> **Tasks and exercises**
A – In the passage on heart disease and depression, what share of the individuals studied developed depression within three years of their heart disease diagnosis?
B – Continue the passage on heart disease and depression from its last sentence.

> **Passage for review**
Many people in New Jersey know of someone with heart disease, or may suffer from a heart condition themselves. It is easy to understand how a physical ailment can be severe enough to become disabling. However, mental illnesses can be disabling as well, especially when combined with a physical ailment.
According to one study of approximately 24,000 individuals suffering from heart disease, the individuals who also had depression were two times more likely to pass away within 10 years on average, when compared to those who did not have depression. The mortality risk of those studied linked to depression was greater than other factors that could affect the mortality risk of those studied, such as diabetes, future heart disease or even old age.
The study followed individuals with coronary artery disease from their initial diagnosis going back to 1993. What makes this study unique is that it followed individuals who suffered from heart disease and subsequently developed depression for several years, rather than only for one to 12 months, which other studies had done.
Of the individuals studied, about 50 percent developed depression within three years of being diagnosed with heart disease. However, the study found that it didn’t make much of a difference if a person with heart disease was diagnosed with depression after one year or even five years — the mortality risk was still twice that of those who did not develop depression.

Stored entries
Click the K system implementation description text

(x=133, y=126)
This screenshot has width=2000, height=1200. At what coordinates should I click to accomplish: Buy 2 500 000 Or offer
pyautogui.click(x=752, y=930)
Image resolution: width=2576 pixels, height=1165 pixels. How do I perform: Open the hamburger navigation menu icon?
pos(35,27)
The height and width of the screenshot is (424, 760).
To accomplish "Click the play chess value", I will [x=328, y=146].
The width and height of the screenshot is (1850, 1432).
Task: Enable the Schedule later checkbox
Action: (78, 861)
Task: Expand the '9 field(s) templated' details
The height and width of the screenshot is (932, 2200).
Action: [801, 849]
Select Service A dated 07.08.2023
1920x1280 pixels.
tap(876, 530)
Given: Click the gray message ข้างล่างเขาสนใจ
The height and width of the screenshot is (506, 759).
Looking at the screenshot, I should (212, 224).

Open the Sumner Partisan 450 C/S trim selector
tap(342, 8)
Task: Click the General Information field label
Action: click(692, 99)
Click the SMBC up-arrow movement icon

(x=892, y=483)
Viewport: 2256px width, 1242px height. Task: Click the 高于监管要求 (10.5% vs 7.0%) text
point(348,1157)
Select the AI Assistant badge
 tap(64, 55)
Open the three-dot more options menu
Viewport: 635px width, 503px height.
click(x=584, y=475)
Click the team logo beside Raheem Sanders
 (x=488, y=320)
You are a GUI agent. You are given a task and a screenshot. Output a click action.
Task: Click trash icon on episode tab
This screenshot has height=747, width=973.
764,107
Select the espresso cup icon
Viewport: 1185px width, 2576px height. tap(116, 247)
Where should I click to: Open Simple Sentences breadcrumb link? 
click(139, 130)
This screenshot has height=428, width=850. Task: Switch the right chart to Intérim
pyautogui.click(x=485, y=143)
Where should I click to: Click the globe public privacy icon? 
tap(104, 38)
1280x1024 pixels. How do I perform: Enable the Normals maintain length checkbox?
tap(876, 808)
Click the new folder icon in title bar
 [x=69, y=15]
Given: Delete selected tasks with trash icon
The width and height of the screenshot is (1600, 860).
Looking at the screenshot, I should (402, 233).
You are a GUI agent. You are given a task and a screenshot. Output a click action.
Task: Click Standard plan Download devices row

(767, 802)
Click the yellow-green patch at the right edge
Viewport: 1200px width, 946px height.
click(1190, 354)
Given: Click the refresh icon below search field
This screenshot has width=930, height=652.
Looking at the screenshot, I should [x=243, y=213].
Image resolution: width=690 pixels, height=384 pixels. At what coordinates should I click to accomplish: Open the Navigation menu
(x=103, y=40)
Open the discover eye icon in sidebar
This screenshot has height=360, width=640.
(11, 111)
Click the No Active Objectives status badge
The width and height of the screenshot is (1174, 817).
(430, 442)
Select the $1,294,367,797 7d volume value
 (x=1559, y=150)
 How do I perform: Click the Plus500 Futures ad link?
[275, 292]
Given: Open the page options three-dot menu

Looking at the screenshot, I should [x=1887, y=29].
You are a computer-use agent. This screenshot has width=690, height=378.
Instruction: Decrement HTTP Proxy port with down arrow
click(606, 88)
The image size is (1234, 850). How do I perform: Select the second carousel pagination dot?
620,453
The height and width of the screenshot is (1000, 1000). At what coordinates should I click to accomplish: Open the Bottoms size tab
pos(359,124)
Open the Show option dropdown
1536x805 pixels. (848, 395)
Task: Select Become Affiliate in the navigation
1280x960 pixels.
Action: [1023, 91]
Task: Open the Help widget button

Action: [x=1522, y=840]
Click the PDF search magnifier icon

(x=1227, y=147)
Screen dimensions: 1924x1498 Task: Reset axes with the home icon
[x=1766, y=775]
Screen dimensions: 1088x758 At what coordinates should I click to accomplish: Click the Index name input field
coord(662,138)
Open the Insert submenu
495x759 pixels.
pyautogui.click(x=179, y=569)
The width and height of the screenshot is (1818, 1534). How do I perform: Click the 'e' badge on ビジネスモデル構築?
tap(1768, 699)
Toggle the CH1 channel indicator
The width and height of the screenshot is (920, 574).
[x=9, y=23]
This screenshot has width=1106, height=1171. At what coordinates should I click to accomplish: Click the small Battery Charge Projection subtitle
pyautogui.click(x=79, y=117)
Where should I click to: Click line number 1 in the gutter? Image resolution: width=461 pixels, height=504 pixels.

> **Answers for the exercise**
A – About 50 percent

B –
This study is significant, as it shows how mental illness can be a disabling or even fatal condition. Unfortunately, many of those who suffer from a mental illness on top of a physical ailment find that these conditions combined keep them from living a normal life, in which they are able to support themselves independently. Fortunately, the Social Security Administration recognizes this, and allows those with depression and other mental health issues to seek Social Security disability benefits. Those who want more information about disability coverage for mental health issues may want to seek the advice of an attorney, to determine how to best move forward.